Hipofiz makroadenomları, benign tümöral olgular olarak kabul edilseler de nörovasküler bası ve hipopituitarizm yoluyla klinik tabloyu kötüleştirebilirler. Hormon salgılama paternine bakılmaksızın kavernöz sinus tutulumu ile parsiyel ya da total oftalmoplejisi olan hastalar, kiazma kompresyonu olan hastalar, T2 ağırlıklı MR kesitlerinde apoplektik olan hastalar, üçüncü ventrikül basısı olan ve panhipopituitarzme yol açmış olan makroadenomlu olgular, gecikmeden ameliyat edilmelidir. Hipofiz makroadenomları tedavisinin yüz güldürücü olmasında seçilecek cerrahi yöntem önemlidir. İlk seferde en iyi ve en uygun cerrahi yöntemi kullanarak tümörün tam olarak çıkarılması esas hedeftir.
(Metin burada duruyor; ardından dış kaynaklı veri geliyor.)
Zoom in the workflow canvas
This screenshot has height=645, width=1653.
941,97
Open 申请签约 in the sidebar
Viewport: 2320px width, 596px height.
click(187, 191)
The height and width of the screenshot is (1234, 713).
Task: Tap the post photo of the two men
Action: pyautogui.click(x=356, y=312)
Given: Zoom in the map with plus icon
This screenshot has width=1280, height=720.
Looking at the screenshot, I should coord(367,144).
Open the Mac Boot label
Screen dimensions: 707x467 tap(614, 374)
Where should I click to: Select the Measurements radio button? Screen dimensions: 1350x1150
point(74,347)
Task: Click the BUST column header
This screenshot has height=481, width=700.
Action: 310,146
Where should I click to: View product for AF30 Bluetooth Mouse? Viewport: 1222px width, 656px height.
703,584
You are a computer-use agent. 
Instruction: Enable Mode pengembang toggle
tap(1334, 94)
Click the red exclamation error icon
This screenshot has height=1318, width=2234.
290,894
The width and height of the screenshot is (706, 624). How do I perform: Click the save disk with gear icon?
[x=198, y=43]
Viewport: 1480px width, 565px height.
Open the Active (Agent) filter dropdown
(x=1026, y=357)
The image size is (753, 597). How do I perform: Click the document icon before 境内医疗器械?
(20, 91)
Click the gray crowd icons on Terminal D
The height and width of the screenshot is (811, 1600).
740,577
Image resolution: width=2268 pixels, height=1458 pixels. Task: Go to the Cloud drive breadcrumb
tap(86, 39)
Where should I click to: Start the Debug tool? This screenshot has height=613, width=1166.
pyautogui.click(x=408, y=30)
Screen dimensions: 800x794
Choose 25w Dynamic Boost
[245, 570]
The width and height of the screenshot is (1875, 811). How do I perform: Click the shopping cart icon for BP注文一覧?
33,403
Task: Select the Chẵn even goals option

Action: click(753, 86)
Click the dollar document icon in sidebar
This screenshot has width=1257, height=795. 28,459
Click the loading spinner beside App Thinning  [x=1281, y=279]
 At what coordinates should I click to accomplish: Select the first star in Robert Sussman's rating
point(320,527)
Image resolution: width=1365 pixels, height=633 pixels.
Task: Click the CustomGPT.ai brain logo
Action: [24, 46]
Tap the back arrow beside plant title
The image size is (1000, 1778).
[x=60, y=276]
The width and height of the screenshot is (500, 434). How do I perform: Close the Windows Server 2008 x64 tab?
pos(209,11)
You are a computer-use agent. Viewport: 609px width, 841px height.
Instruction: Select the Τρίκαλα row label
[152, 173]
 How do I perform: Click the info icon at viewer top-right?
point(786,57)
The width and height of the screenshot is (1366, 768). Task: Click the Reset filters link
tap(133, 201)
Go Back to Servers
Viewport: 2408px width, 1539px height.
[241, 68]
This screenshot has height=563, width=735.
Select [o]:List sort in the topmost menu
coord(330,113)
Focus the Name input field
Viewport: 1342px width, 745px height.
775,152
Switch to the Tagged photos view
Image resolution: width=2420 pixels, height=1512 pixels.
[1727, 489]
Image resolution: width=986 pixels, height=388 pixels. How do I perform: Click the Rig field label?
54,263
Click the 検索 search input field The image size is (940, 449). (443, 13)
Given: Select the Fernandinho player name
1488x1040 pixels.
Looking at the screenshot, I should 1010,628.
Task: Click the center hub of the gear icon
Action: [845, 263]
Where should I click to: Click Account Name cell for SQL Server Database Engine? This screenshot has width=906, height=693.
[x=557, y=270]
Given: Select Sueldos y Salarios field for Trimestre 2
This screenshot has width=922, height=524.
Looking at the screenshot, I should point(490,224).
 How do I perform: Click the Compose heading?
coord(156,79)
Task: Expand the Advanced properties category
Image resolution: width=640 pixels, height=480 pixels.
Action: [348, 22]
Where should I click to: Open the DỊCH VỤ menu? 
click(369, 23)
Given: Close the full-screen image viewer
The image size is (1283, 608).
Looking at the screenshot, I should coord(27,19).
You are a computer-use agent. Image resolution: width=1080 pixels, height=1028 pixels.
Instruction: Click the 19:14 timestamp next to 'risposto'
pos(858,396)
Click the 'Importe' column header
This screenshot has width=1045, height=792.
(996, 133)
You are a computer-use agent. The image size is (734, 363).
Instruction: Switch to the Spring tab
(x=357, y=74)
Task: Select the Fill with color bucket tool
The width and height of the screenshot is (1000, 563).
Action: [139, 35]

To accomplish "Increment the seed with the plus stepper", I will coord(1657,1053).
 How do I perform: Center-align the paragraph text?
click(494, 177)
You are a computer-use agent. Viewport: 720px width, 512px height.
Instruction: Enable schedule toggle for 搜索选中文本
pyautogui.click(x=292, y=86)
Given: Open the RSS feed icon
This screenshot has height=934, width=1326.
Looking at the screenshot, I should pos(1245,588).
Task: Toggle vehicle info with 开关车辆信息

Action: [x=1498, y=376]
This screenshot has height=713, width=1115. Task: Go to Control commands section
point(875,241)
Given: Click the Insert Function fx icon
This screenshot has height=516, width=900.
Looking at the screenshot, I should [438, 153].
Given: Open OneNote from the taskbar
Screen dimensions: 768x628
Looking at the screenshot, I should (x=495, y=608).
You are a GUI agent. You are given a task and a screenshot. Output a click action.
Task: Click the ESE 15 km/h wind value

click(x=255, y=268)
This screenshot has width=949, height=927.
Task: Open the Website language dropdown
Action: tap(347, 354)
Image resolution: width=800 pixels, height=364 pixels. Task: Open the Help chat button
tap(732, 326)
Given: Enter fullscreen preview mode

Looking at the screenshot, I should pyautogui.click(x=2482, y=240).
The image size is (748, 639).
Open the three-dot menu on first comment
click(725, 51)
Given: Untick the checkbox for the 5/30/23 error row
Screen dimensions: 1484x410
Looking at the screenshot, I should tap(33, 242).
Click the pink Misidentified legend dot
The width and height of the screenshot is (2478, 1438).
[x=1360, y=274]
Bu amaçla uygulanacak endoskopik makroadenom cerrahisinde komplikasyondan korunmak için, endoskopun uzun ve zor öğrenme eğrisi de gözönüne alınarak multidisipliner çalışma benimsenmeli, cerrahi öncesi nöroendokrinolojik-nöroradyolojik çalışmalar ve hastaya özgün sellatumor boyut ölçümleri gerçekleştirilmelidir.